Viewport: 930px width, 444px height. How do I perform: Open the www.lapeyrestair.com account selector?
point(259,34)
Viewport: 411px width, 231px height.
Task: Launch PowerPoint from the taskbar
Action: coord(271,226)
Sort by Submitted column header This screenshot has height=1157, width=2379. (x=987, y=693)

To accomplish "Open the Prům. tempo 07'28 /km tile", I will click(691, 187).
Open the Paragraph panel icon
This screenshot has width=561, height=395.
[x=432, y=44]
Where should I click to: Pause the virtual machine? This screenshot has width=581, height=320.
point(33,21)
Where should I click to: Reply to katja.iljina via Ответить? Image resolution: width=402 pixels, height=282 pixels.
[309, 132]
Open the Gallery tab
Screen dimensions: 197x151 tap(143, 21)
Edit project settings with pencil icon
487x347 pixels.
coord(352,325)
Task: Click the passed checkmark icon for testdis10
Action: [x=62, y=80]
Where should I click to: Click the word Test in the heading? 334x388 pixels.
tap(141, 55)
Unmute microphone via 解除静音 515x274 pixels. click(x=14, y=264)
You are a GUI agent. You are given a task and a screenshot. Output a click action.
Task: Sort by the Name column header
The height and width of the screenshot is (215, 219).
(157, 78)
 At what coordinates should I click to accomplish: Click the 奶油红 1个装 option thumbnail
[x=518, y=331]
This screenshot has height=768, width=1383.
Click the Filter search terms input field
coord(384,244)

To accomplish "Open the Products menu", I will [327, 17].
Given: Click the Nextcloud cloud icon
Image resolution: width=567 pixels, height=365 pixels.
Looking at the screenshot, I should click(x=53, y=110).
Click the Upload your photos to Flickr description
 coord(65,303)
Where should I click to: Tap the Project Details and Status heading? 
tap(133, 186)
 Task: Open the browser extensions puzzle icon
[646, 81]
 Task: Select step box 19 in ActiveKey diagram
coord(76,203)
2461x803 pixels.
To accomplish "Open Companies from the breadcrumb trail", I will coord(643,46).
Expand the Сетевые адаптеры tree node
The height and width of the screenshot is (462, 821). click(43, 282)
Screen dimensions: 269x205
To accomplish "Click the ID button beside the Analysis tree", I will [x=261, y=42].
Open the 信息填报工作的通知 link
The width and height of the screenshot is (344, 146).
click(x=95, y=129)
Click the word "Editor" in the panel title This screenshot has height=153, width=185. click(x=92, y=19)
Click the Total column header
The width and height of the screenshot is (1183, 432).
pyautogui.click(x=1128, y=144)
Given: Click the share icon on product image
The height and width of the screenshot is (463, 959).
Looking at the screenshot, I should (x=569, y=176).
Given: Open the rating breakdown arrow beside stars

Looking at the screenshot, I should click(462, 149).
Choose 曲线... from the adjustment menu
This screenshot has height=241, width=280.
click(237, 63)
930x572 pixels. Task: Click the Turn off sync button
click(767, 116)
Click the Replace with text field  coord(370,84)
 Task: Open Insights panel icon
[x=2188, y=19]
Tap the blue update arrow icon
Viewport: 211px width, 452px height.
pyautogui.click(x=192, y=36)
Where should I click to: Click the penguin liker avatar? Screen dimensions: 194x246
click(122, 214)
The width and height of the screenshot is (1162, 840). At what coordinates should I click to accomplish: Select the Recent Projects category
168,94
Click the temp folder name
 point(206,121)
● ● ●
### YOUR OBJECTIVE
Can you retype all of the records above, line for line, without changing a single character?

### EXERCISE ANSWER
Viewport: 930px width, 444px height. How do I perform: Open the www.lapeyrestair.com account selector?
point(259,34)
Viewport: 411px width, 231px height.
Task: Launch PowerPoint from the taskbar
Action: coord(271,226)
Sort by Submitted column header This screenshot has height=1157, width=2379. (x=987, y=693)

To accomplish "Open the Prům. tempo 07'28 /km tile", I will click(691, 187).
Open the Paragraph panel icon
This screenshot has width=561, height=395.
[x=432, y=44]
Where should I click to: Pause the virtual machine? This screenshot has width=581, height=320.
point(33,21)
Where should I click to: Reply to katja.iljina via Ответить? Image resolution: width=402 pixels, height=282 pixels.
[309, 132]
Open the Gallery tab
Screen dimensions: 197x151 tap(143, 21)
Edit project settings with pencil icon
487x347 pixels.
coord(352,325)
Task: Click the passed checkmark icon for testdis10
Action: [x=62, y=80]
Where should I click to: Click the word Test in the heading? 334x388 pixels.
tap(141, 55)
Unmute microphone via 解除静音 515x274 pixels. click(x=14, y=264)
You are a GUI agent. You are given a task and a screenshot. Output a click action.
Task: Sort by the Name column header
The height and width of the screenshot is (215, 219).
(157, 78)
 At what coordinates should I click to accomplish: Click the 奶油红 1个装 option thumbnail
[x=518, y=331]
This screenshot has height=768, width=1383.
Click the Filter search terms input field
coord(384,244)

To accomplish "Open the Products menu", I will [327, 17].
Given: Click the Nextcloud cloud icon
Image resolution: width=567 pixels, height=365 pixels.
Looking at the screenshot, I should click(x=53, y=110).
Click the Upload your photos to Flickr description
 coord(65,303)
Where should I click to: Tap the Project Details and Status heading? 
tap(133, 186)
 Task: Open the browser extensions puzzle icon
[646, 81]
 Task: Select step box 19 in ActiveKey diagram
coord(76,203)
2461x803 pixels.
To accomplish "Open Companies from the breadcrumb trail", I will coord(643,46).
Expand the Сетевые адаптеры tree node
The height and width of the screenshot is (462, 821). click(43, 282)
Screen dimensions: 269x205
To accomplish "Click the ID button beside the Analysis tree", I will [x=261, y=42].
Open the 信息填报工作的通知 link
The width and height of the screenshot is (344, 146).
click(x=95, y=129)
Click the word "Editor" in the panel title This screenshot has height=153, width=185. click(x=92, y=19)
Click the Total column header
The width and height of the screenshot is (1183, 432).
pyautogui.click(x=1128, y=144)
Given: Click the share icon on product image
The height and width of the screenshot is (463, 959).
Looking at the screenshot, I should (x=569, y=176).
Given: Open the rating breakdown arrow beside stars

Looking at the screenshot, I should click(462, 149).
Choose 曲线... from the adjustment menu
This screenshot has height=241, width=280.
click(237, 63)
930x572 pixels. Task: Click the Turn off sync button
click(767, 116)
Click the Replace with text field  coord(370,84)
 Task: Open Insights panel icon
[x=2188, y=19]
Tap the blue update arrow icon
Viewport: 211px width, 452px height.
pyautogui.click(x=192, y=36)
Where should I click to: Click the penguin liker avatar? Screen dimensions: 194x246
click(122, 214)
The width and height of the screenshot is (1162, 840). At what coordinates should I click to accomplish: Select the Recent Projects category
168,94
Click the temp folder name
 point(206,121)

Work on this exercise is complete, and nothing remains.